Surname Study and AI Part 1: The Approach

This blog post begins a series of posts exploring an ongoing surname study and my recent use of artificial intelligence (AI) in it. In this post, I will describe the history of getting to this point in my efforts.
Over the course of several years, I have been working on a surname study. My goal was to find out if and how families who lived in Rhode Island from 1850-1900 were connected. Chain migration to the United States from Ireland was entirely likely, and by connecting these family units I could potentially research collateral relatives to learn more about the family unit(s) back in Ireland.

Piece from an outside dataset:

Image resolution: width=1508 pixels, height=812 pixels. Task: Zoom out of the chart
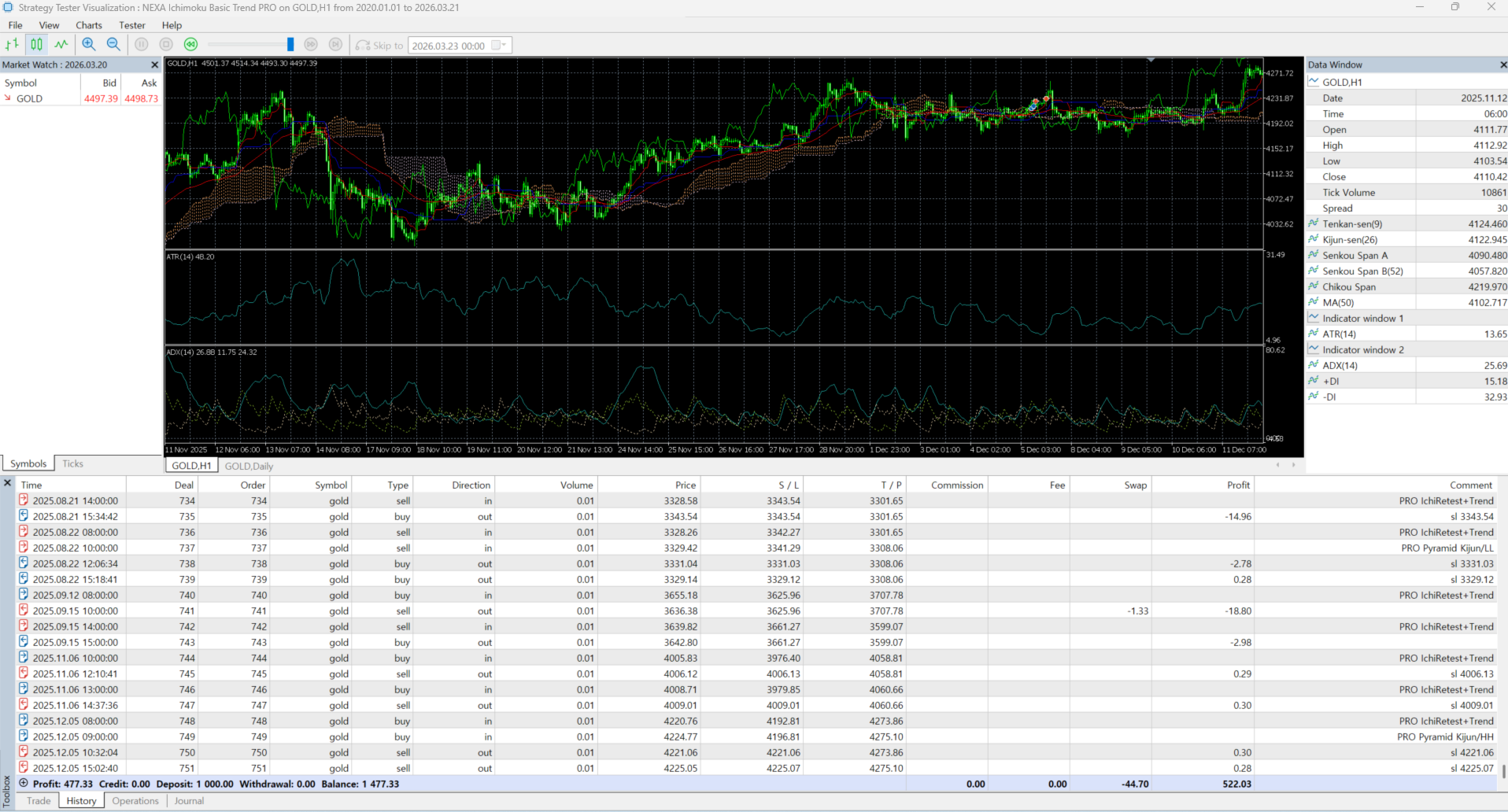[x=113, y=45]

Using what I had learned from researching my direct ancestors, these were the parameters:
- Surname: Gilroy
- Place: Rhode Island, US
- Timeframe: 1850-1900
For this project, I collected both federal and census data to use as the backbone of the research. Then I built upon the intermediate years using vital records. I faced some challenges when collecting the data. At that time, Rhode Island Censuses and vital records were obtained by mailing requests to an incredibly helpful and knowledgeable staff at the Rhode Island State Archives. Copies of the records were available for modest fees, but you did require data about the record you sought. (Contrast that with the ability to search for everyone with the same or similar name in a record set through a digital database.) At the time that meant that some of the names came from index-only databases as place holders until copies of the original records could be found. An index of vital records for the state was available on Ancestry, as were a composite of indexed city directories which formed an 1890 US Census substitute.
Another challenge was correlating dissimilar data. Just as every federal census asks different questions, so does every state census. Vital records change what data is recorded over time, too. The data found in city directories is also different from the other records, containing addresses and occupations but lacking explicit family connections.

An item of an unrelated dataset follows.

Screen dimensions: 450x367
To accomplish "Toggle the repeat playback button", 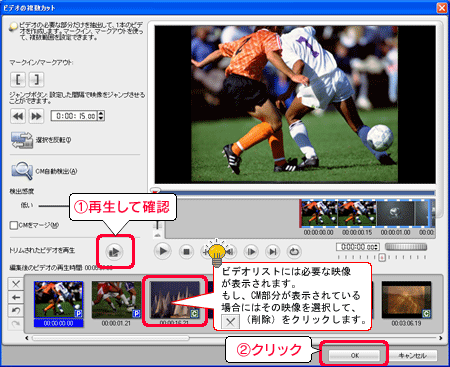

My main product was an Excel spreadsheet with tabs for the data collected from each record type by year. I worked to reconcile the different data collected from similar record types. From that spreadsheet, I extracted family units, capturing them in PowerPoint to visually show how the family units changed over time. This gave me some insights but was labor intensive. I contemplated my next steps, knowing that analyses of ages, appearances of people with the same surnames in Rhode Island, and child naming patterns, as well as mapping the neighborhoods were among them.
Fast-forward to now, when more records are available online. For example, in addition to the vital record indexes, images of the RI vital record ledgers are now online. The Rhode Island state censuses are also online. And then there is AI to help with formatting, visualizing and analyzing data.
Some challenges still exist. There were gaps in census coverage, due to the 1890 US Population Census and the 1895 Rhode Island Census no longer being available. The use of other record types will help to fill in the census gaps. A state-specific challenge is the fact that the 1885 Rhode Island Census is available as an alphabetized index of names, requiring family units to be connected using data in the “Family Number” column.
The state of AI is constantly changing, but I decided to investigate how AI could help this the collection and analysis of data.
I did try an analysis of the whole spreadsheet in ChatGPT, and I had been able to create family groups and use them to discriminate between some people who had the same name. However, the data was not combined in an efficient manner, and rather than have one large spreadsheet, I decided it would be more understandable to break the data into more manageable pieces, based on the record types. The composite spreadsheet was broken down into different spreadsheets: (1) censuses, (2) births, marriages, and deaths and (3) city directories. I also decided to use AI to help with the data collection process, the analysis and different ways to visualize the data.
At the end of this step: I had a basic plan to redo the data collection, collect additional data that had become available online, and developed ideas on how AI could support this study. The next step will be to use only census date and have AI create the backbone of a timeline for the individuals and families.